1.一种情感分类方法,其特征在于,包括: 获取待处理文档中的多个关键词; 按照预设关联方式查找与每个所述关键词关联的至少一个关联词; 利用预设情感词典确定查找的每个关键词和关联词的情感类别; 统计每个情感类别对应的词语的总数量; 将词语总数量最多的情感类别确定为所述待处理文档的情感类别。 A sentiment classification method, comprising: obtaining the document to be processed in the plurality of keywords; looks for at least one associated word and the keyword associated with each of the associated preset manner; determined using a preset emotion dictionary each keyword and find related words emotion category; the total number of words in each emotion category corresponding statistics; the maximum of the total number of words in the emotion category is determined to be the emotional categories of documents to be processed.

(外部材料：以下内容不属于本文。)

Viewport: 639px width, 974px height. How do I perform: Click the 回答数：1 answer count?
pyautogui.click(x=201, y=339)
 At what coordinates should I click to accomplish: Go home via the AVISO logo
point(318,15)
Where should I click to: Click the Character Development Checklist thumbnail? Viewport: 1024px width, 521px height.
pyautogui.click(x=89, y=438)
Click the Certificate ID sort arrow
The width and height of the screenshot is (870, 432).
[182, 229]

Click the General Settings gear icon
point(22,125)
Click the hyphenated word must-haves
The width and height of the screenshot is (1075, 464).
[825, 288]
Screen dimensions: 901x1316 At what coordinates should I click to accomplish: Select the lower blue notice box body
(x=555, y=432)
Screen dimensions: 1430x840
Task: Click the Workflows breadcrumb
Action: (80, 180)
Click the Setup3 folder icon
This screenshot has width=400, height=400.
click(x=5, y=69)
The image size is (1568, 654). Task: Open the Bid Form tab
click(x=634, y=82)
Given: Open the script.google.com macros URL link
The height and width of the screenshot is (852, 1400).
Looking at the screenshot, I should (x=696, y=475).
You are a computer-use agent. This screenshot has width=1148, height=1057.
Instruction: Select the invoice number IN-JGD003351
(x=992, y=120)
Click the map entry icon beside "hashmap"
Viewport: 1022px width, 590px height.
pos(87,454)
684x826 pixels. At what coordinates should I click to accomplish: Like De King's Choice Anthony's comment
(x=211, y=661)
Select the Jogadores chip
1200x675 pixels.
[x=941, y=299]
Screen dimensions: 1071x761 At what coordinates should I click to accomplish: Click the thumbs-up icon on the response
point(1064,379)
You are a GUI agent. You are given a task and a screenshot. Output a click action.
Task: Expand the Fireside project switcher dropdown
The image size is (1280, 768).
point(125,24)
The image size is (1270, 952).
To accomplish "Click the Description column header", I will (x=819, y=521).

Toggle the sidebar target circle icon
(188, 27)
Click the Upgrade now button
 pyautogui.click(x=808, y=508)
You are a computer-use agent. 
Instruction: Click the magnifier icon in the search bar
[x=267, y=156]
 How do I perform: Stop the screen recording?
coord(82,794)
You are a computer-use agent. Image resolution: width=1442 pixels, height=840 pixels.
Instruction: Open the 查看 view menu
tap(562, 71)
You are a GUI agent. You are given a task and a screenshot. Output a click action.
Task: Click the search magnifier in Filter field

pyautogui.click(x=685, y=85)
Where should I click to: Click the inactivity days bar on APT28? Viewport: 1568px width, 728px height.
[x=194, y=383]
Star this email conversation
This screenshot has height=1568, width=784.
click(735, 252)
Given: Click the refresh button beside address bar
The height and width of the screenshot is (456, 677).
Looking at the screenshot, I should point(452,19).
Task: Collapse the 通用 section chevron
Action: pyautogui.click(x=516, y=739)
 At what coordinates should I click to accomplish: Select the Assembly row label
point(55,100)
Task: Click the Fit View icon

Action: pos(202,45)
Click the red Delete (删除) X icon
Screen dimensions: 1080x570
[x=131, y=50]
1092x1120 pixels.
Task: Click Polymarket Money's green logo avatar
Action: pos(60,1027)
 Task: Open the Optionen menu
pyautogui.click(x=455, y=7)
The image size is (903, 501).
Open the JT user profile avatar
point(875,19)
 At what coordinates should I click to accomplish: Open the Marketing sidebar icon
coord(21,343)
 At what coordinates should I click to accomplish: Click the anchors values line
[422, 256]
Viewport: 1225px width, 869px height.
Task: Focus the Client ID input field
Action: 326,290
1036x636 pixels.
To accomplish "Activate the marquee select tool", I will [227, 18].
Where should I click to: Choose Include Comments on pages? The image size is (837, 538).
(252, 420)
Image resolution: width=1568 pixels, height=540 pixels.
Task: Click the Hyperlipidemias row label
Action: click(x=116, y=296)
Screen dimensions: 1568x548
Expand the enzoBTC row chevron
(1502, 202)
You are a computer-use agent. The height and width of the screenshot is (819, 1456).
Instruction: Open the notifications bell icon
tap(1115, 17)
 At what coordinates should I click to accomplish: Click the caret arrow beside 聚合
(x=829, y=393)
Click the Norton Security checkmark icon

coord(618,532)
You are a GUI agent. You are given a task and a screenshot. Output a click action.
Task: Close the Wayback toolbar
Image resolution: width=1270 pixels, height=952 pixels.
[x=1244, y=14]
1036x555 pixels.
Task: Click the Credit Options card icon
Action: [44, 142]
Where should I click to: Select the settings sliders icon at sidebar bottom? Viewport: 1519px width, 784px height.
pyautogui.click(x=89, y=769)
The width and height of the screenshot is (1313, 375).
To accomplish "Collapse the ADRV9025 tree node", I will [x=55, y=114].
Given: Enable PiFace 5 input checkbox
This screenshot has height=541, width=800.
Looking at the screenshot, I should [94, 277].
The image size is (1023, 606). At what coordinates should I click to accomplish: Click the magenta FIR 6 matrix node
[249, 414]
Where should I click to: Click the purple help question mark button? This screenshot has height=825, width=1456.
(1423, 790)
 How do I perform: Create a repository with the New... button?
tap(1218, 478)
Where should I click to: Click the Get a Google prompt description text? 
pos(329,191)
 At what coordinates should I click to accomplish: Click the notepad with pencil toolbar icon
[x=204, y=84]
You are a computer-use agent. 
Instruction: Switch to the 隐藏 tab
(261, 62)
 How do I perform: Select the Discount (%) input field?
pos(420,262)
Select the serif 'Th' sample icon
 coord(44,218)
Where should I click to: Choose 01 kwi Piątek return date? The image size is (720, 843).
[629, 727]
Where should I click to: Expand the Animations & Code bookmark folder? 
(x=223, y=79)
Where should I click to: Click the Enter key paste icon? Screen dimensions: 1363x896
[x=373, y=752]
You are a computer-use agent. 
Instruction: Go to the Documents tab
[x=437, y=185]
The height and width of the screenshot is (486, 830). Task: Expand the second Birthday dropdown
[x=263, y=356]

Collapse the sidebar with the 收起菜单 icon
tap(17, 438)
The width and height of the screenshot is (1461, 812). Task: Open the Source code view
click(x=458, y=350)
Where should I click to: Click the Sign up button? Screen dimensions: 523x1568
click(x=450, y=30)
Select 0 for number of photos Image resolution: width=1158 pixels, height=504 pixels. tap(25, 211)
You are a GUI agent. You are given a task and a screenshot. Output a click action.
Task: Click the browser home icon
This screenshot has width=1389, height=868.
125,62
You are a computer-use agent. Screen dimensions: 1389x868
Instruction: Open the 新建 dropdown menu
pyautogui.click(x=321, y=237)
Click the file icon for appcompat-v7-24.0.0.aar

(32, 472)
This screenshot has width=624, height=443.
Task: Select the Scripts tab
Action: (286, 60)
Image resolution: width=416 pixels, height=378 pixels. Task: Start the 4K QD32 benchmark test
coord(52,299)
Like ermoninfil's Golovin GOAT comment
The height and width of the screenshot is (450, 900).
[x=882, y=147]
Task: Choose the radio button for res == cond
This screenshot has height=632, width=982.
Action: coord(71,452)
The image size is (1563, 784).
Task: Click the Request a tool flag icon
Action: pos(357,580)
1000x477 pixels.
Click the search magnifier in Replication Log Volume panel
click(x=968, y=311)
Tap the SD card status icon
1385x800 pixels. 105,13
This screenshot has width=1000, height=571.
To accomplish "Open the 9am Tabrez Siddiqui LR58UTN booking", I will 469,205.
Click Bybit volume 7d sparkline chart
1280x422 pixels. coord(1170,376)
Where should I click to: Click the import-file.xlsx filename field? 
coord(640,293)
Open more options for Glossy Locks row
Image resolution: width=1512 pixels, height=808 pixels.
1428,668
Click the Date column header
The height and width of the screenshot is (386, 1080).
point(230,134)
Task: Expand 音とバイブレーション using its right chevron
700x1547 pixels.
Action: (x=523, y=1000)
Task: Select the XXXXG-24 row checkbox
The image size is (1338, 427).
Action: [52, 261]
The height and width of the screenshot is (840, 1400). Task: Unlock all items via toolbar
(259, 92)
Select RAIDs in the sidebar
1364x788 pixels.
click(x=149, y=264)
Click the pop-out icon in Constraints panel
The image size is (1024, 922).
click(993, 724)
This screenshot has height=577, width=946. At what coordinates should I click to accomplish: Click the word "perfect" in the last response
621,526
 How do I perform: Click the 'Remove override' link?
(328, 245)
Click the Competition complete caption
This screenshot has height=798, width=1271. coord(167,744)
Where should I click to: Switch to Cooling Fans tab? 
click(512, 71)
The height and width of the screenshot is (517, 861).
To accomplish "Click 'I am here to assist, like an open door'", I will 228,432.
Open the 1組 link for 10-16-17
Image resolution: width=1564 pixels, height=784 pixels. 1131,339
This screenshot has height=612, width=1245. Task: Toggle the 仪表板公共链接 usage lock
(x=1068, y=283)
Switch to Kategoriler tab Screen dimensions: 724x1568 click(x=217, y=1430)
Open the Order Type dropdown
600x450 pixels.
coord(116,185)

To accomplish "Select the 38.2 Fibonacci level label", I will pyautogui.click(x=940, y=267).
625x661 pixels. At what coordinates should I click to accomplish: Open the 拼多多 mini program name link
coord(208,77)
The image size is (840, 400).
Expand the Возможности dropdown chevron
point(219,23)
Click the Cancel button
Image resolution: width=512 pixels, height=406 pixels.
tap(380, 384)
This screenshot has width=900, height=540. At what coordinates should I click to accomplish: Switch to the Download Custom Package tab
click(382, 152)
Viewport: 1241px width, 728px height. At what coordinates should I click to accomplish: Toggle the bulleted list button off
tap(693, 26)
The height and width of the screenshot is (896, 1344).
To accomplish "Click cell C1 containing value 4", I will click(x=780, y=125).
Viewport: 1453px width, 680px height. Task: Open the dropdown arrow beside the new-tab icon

2.根据权利要求1所述的情感分类方法,其特征在于,所述按照预设关联方式查找与每个所述关键词关联的至少一个关联词,包括: 获取待处理文档中所有词语的词性; 将所有词性为预设词性的词语,以及,位于预设黑名单中的词语删除; 判断删除后的词语中是否存在满足关联规则的词语对; 当存在满足关联规则的词语对时,判断是否存在包含任意一个所述关键词的词语对;当存在包含任意一个所述关键词的词语对时,将每个词语对中除所述关键词之外的词语确定为所述词语对中与所述关键词关联的关联词。 The emotional classification method according to claim 1, wherein said preset look associated manner with each of the at least one associated word associated with the keyword, comprising: obtaining the document to be processed for all the words in the speech; All pre-speech speech to the words, as well, is within a predetermined word blacklist delete; delete the words after the judge in the presence or absence of words to meet the association rules; when there are words to meet the association rules to determine whether there is a word comprising any of the keyword; when there is the keyword contains any words for the words in each word except for the keyword is determined as in the words of the related words keywords associated with it.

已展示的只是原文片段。